Compact map: Given $X$ a $B^*$ space and $E \subset X$, Let $T:E \to X$. We call $T$ a compact map if $T$ is continuous and for all $K\subset E$ with $K$ bounded, we have that $T(K)$ is sequentially compact. (That is, every sequence in $T(K)$ has a convergent subsequence with limits in $T(K)$.).

My attempt: If $C$ has only one element there is nothing to prove. So assume there are at least two element in $C$. I am able to show that the following is true, $$\Lambda = \bigcup_{\substack{K \subseteq C\\ K \text{ bounded}}}K = C$$ (The forward inclusion is trivial. For the reverse inclusion, if we assume $x \in C\setminus\Lambda$, since there is some other $y$ also in $C$; we can look at the convex hull of $\{x,y\} \subseteq C$ which is totally bounded and therefore bounded and thus is $\subseteq \Lambda$, which puts $x\in \Lambda$ which is a contradiction!)

This also gives me $$T(C) = \bigcup_{\substack{K \subseteq C\\ K \text{ bounded}}} T(K)$$

But I am sort of lost here trying to show that any sequence in $T(C)$ has a Cauchy subsequence.

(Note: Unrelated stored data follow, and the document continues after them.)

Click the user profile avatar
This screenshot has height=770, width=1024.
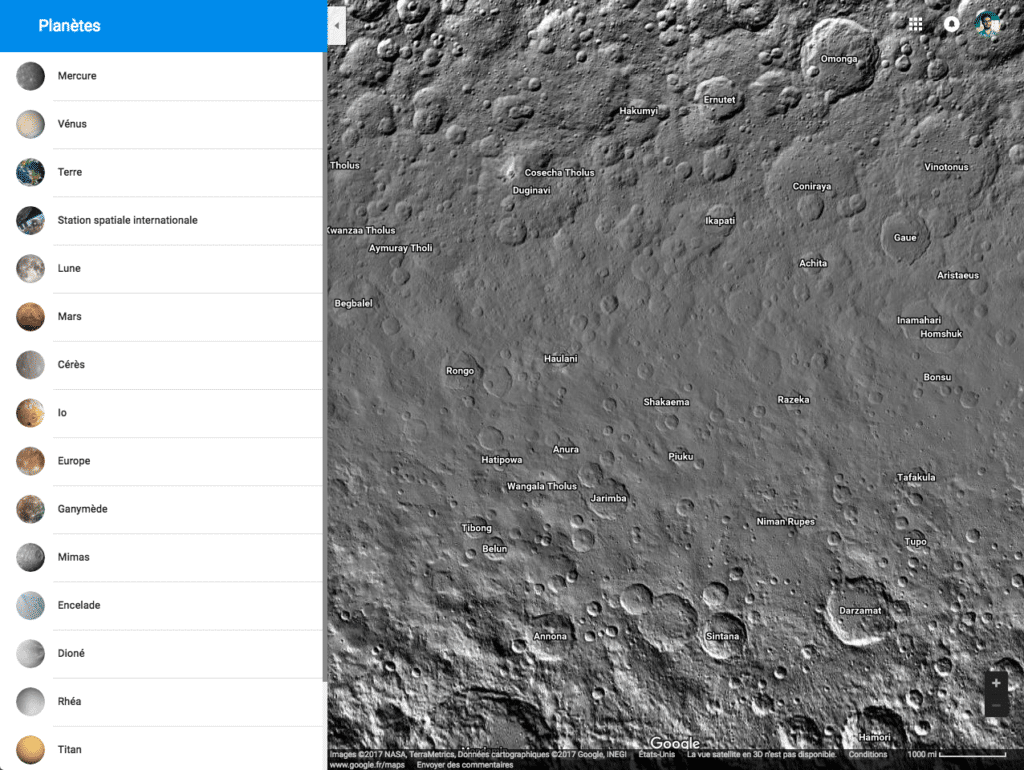click(x=989, y=24)
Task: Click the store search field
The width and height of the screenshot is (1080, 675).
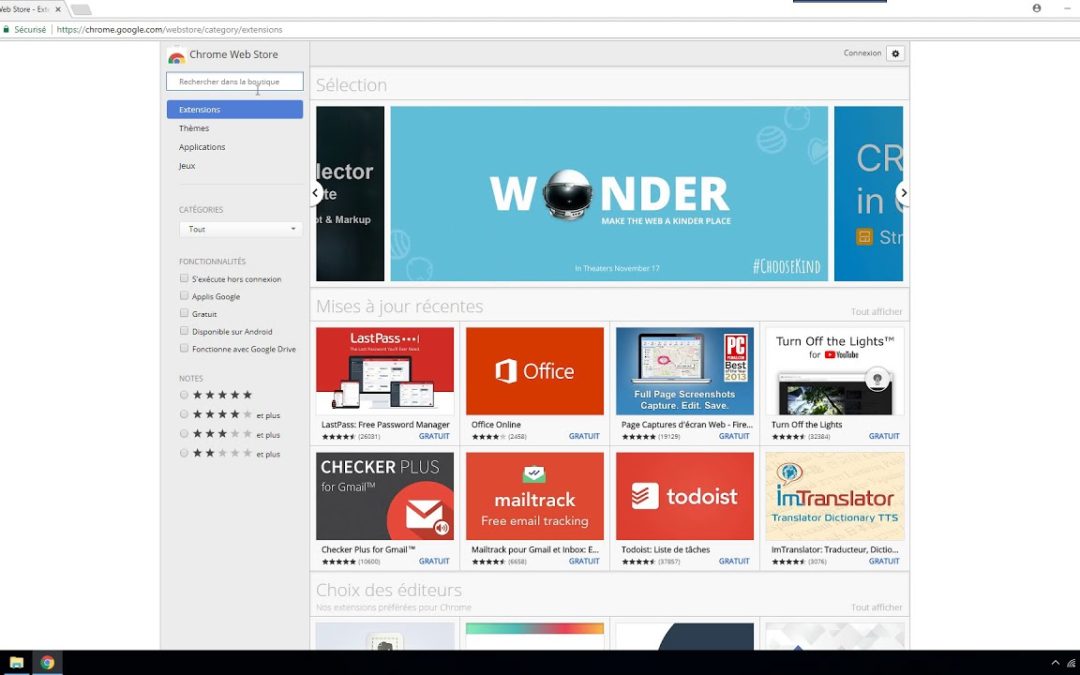Action: click(234, 81)
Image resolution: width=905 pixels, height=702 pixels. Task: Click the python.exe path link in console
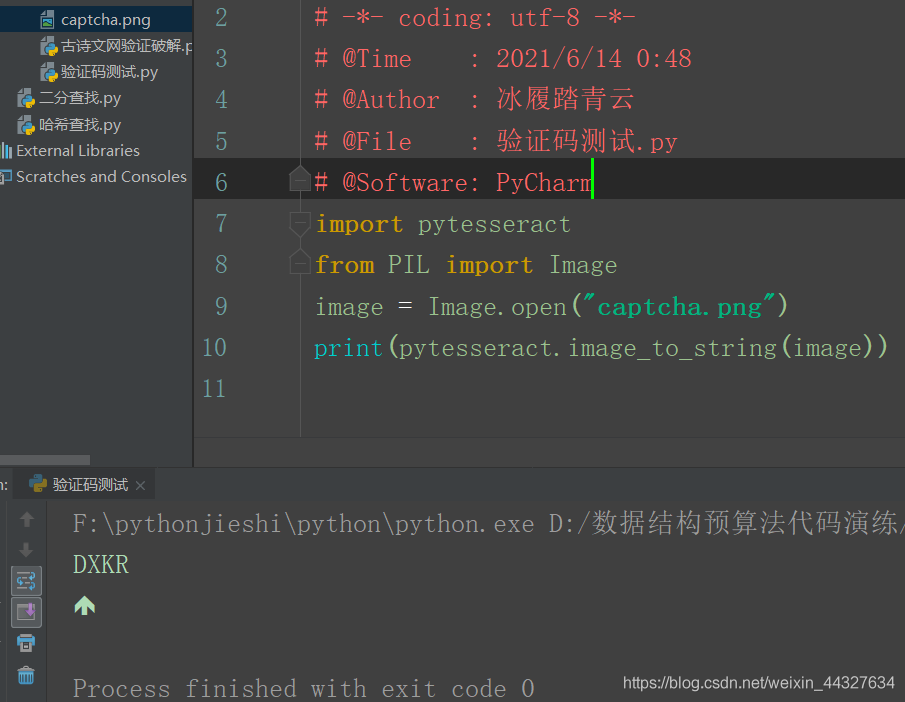click(304, 524)

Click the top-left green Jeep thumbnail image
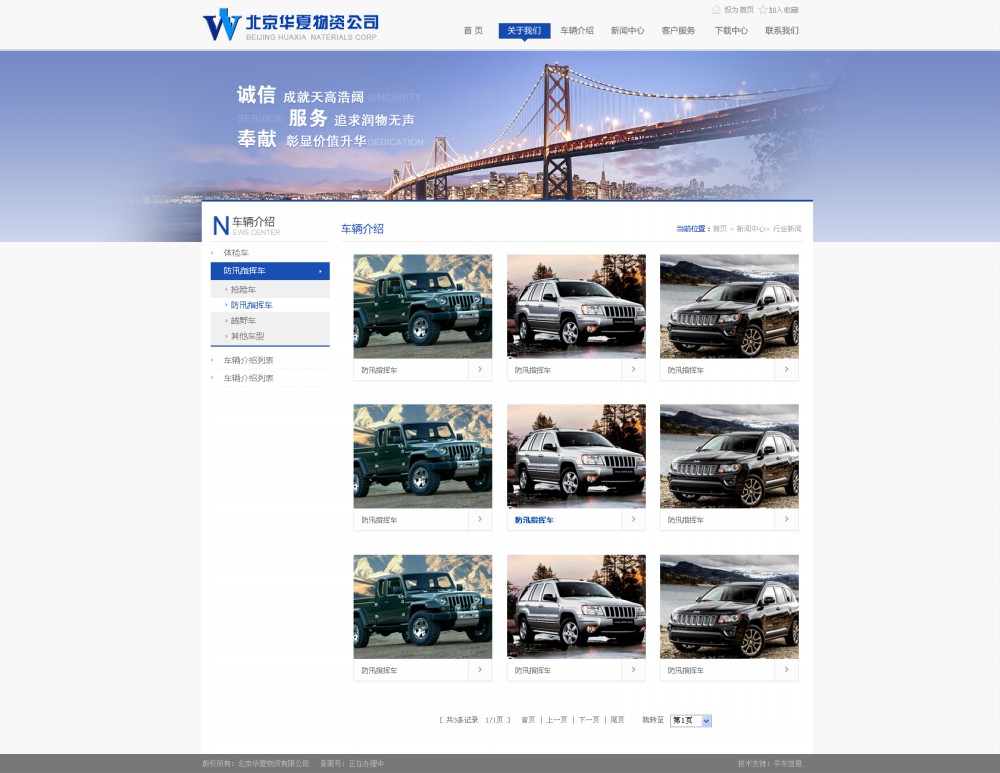pyautogui.click(x=422, y=304)

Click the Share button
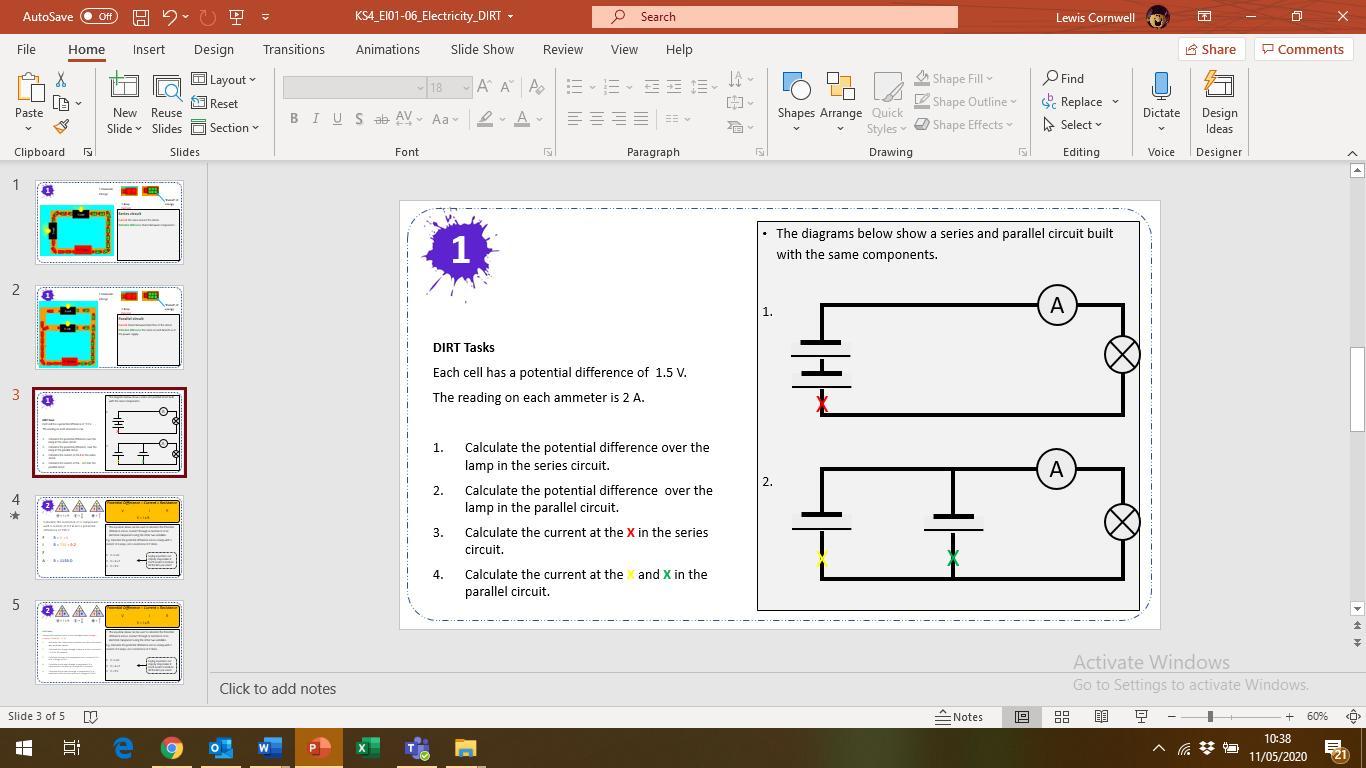tap(1210, 49)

Intuitively, since the union is arbitrary, it seems to me that it should be possible to create a sequence such that for any $N \in \mathbb{N}$ and for any $K \subseteq C$ bounded, there is some $k > N$ such that $x_k \not\in T(K)$.

Correction/Edit: The question (which originally appeared in my homework set) has been updated to include the additional hypothesis that $C$ is bounded.

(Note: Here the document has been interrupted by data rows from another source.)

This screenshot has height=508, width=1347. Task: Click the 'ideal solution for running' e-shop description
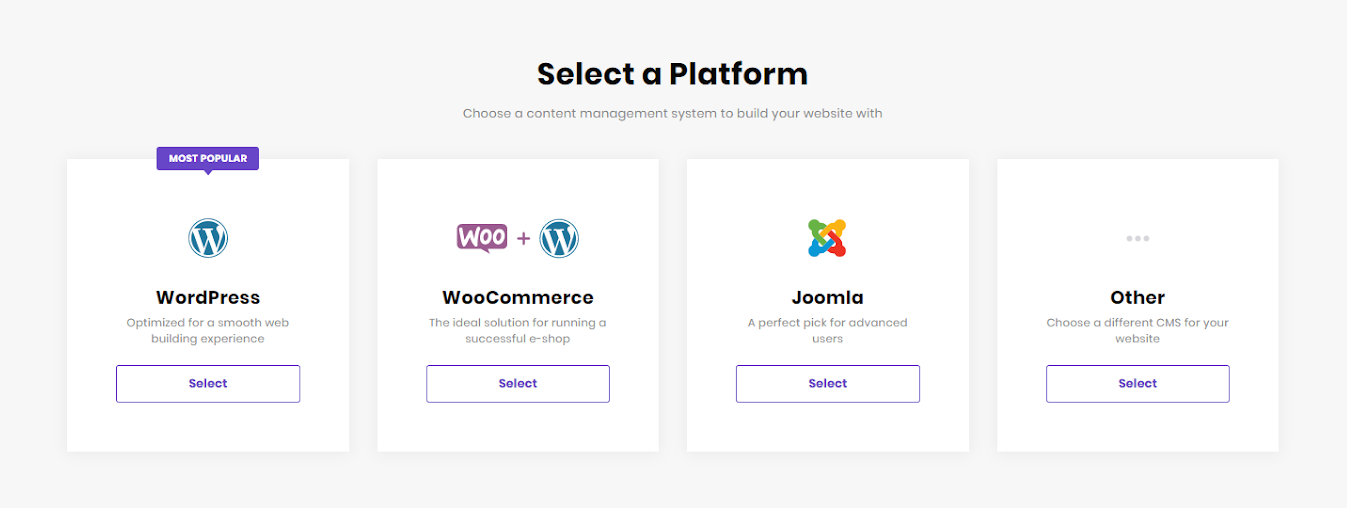coord(518,331)
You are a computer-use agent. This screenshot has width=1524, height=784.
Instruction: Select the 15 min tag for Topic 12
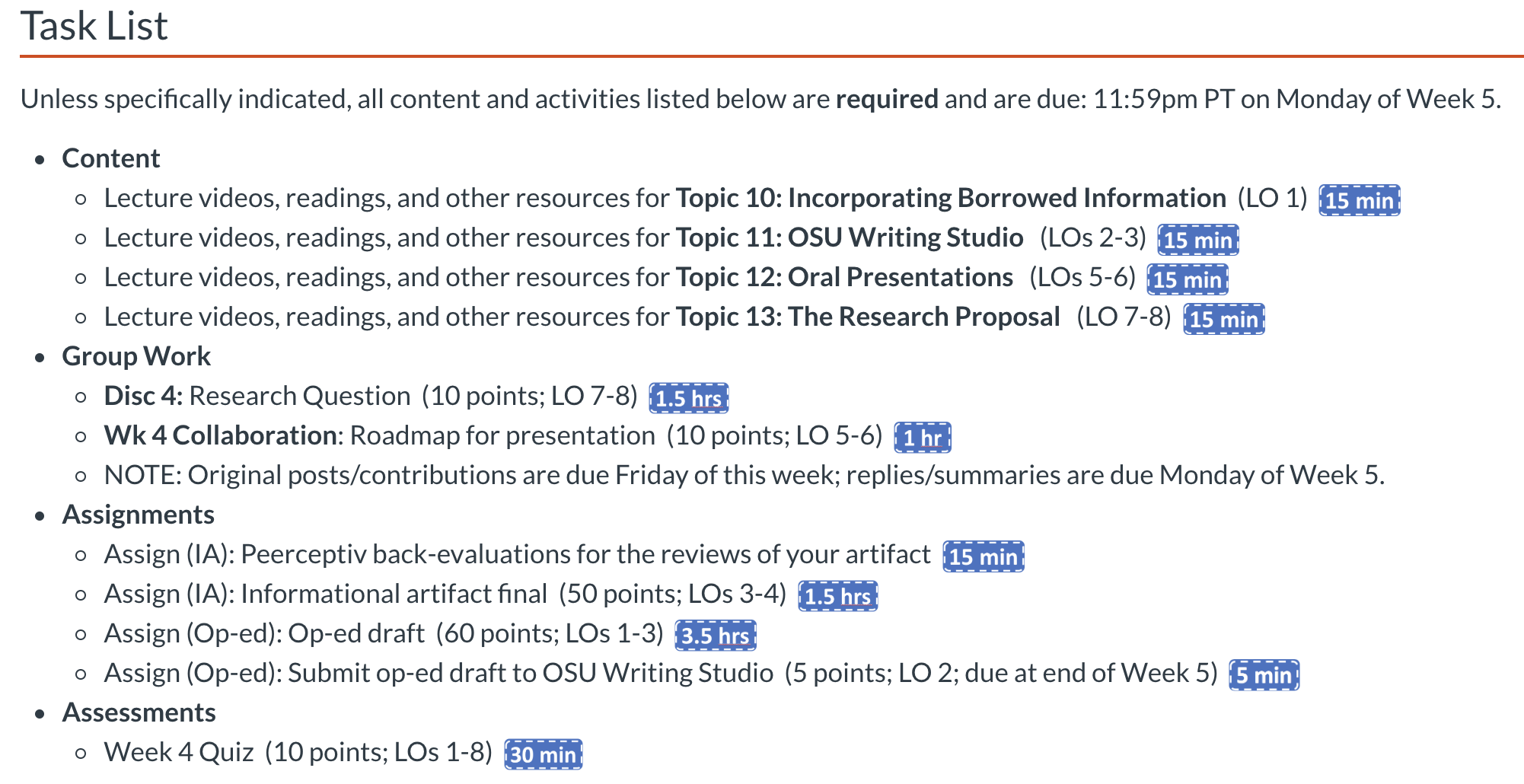(1188, 279)
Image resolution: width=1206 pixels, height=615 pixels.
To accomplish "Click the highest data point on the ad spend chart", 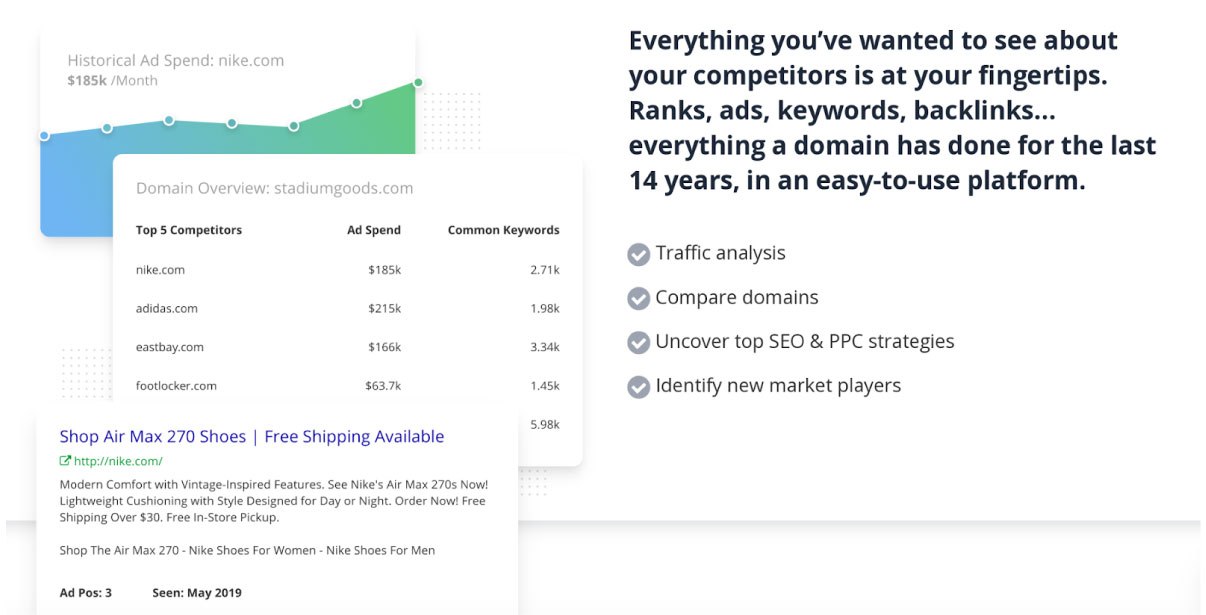I will tap(418, 82).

My solution: Now the entire question is trivial since we have the bounded subset $C\subseteq C$ such that $T(C)$ is sequentially compact. Finally, in order to use Schauder's fixed point theorem, we need the set to be complete; but this is achieved easily. First we notice that the sequential compactness of $T(C)$ ensures the compact-ness of $T(C)$. So if we consider a Cauchy sequence $\{x_k\} \subset C$ that doesn't coverge in $C$, by the continuity of $T$, we obtain a Cauchy sequence $\{T(x_k)\} \subset T(C)$ that does not converge in $T(C)$ - but this contradicts the compactness of $T(C)$! So, $C$ is complete and we can use Schauder; and so we win!

Further question: I am still curious to know if the statement still holds if we remove the bounded assumption on $C$. According to the answer by @Kavi Rama Murthy, it does look like we don't always have sequential pre-compactness of $T(C)$ in this case; but the question about the fixed point itself remains elusive (as noted in my reply comment).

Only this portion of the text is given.